Editorial: Campus Military Recruiters Under Fire

Editorial Board


The idea of military recruiters on the UMass Boston campus may still stir some uncomfortable feelings in some, considering its been just over two years since the incident between an ARMY reserves recruiter and Professor Tony Vandermeer.

Our locale suddenly felt the pressure of a polarized nation since the incident fell under the limelight of the Iraq invasion.

Immediately following the incident, students began protesting against allowing military recruiters to use our campus as a recruitment site. UMass Boston students were not alone in their protests. Students on campuses nationwide continue to protest the presence of military recruiters on their campuses.

Colleges and universities have the power to ban the military from using their campus as a recruitment ground-but at a heavy price.

The Solomon Amendment, passed in 1996, states that the Secretary of Defense may “deny federal funding to institutions of higher learning if they prohibit or prevent ROTC or military recruitment on campus.”

Colleges and universities are avidly seeking to challenge the decade old law, urging to ban the military from using their grounds for recruitment. The push is strong from law schools-31 law schools have already banned military recruiters-stating that the discriminatory recruitment practices on the basis of sexual orientation are in direct contradiction to the non-discrimination policies of law schools.

Harvard Law School (HLS) Dean, Robert C. Clark, states “Our policy has long provided that any employer who recruits at Harvard Law School and utilizes the services of OCS must sign a statement indicating that it does not discriminate on various bases, including on the basis of sexual orientation. Because the military has not signed such a statement, it has not been permitted to utilize the services of OCS in the past.”

The massive coalition of 31 law schools banning military recruiters spawned similar movements across colleges and universities of all sorts. If the ruling for law schools stands, other colleges and universities would have the right to create similar bans.

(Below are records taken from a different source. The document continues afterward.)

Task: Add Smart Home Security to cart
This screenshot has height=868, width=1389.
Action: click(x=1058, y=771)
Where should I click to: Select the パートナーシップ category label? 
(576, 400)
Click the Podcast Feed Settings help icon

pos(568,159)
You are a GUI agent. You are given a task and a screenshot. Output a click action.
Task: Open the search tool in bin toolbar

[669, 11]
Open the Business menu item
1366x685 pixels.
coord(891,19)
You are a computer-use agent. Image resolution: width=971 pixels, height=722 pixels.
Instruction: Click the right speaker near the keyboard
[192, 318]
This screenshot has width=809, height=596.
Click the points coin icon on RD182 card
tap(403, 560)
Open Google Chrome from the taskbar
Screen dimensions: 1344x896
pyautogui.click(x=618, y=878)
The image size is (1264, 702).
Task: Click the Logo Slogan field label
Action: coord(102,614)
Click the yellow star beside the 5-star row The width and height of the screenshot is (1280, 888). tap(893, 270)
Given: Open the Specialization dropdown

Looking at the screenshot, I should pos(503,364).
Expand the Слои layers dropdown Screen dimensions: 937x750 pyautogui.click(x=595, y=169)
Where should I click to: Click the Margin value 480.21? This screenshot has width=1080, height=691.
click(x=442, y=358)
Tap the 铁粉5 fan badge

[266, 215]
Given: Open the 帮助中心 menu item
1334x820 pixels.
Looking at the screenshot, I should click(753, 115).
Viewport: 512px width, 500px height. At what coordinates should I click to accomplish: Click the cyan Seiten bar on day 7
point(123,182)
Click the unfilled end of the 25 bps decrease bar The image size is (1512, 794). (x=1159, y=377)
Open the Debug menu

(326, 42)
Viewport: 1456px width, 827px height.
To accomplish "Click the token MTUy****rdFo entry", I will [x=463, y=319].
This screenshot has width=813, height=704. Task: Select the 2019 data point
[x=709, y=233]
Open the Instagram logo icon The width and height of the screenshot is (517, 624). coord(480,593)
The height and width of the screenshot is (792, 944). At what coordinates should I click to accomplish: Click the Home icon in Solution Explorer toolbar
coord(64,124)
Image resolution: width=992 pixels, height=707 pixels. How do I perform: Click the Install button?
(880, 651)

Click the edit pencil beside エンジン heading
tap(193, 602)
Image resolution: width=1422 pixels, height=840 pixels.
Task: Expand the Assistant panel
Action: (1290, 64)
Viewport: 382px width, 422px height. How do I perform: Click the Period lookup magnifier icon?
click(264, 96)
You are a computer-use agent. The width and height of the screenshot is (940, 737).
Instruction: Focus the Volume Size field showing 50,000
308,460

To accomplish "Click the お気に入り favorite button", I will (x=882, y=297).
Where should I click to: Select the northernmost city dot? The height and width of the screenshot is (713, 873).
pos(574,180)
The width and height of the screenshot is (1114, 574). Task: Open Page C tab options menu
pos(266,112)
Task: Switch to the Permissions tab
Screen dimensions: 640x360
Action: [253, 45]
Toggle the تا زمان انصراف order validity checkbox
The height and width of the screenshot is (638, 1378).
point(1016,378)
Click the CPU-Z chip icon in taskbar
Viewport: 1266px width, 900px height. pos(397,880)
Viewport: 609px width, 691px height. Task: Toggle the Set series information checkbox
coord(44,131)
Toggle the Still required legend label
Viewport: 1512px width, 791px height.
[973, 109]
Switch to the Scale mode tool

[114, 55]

Since the law passed in 1996, most schools had worked out compromises. For example, while HLS didn’t allow direct recruitment through regular recruitment programs and facilities, they were allowed to circumvent the ban by recruiting through the HLS Veterans Association.

But after the attacks of September 11, 2001, the pentagon has been increasing pressure on the law schools to cease their bans. In 2002, HLS removed their ban stating the U.S. military will once again “be allowed access to the facilities and services of the Law School’s Office of Career Services.” The reason, “In light of the Solomon Amendment, our refusal to permit military recruiters access to the services of OCS would make the entire University ineligible for appropriations from the Departments of Defense, Transportation, Health and Human Services, Education and related agencies.” In other words, because of the HLS ban, the entire university risked loosing $328 million in federal funding.

Supporters of the Amendment displayed their might and distaste for schools upholding the ban with threatening language saying they wanted to “send a message over the wall of the ivory tower of higher education,” said Richard Pombo (R-CA), co-sponsor of the Amendment. Pombo further stated, ” [The universities] starry-eyed idealism comes with a price. If they are too good, or too righteous, to treat our nation’s military with the respect it deserves, then they may also be too good to receive the generous level of taxpayer dollars presently enjoyed by many institutions of higher education in America.”

Many other law schools followed suit.

In 2004, however, HLS reinstated the ban citing that the Solomon Amendment violates the schools First Amendment rights while the remaining coalition challenged the law as entirely unconstitutional.

Last year, the US Court of Appeals sided with the coalition. On Monday, the Supreme Court agreed to consider the case.

The intimidation from the Pentagon has left institutions scrambling unfairly. In 2002, an editorial from Georgetown states, “The fact remains that though Georgetown’s policy is fundamentally opposed to the action demanded by the government, the university must, out of fiscal necessity, comply.”

If universities like Harvard and Georgetown were forced to comply because of the heavy financial risks, one can only imagine the severe pressure UMB would be under-after all, where UMB stands on the issue isn’t a secret.

Since the multiple wars on terrorism the US has waged all over the world, the Pentagon has become increasingly dependent on college campuses to recruit the manpower they require to keep the wars going. Our campus is in a unique position. Because of the large number of working students, our campus has become feeding ground for the military promising overworked and underpaid students a tuition reimbursement or federal loan repayment of up to $65,000. It is tempting for many, which is why they join-and subsequently get stuck.

Our take? Instead of getting all our students stuck in the ARMY Reserves, they should take a hike once and for all.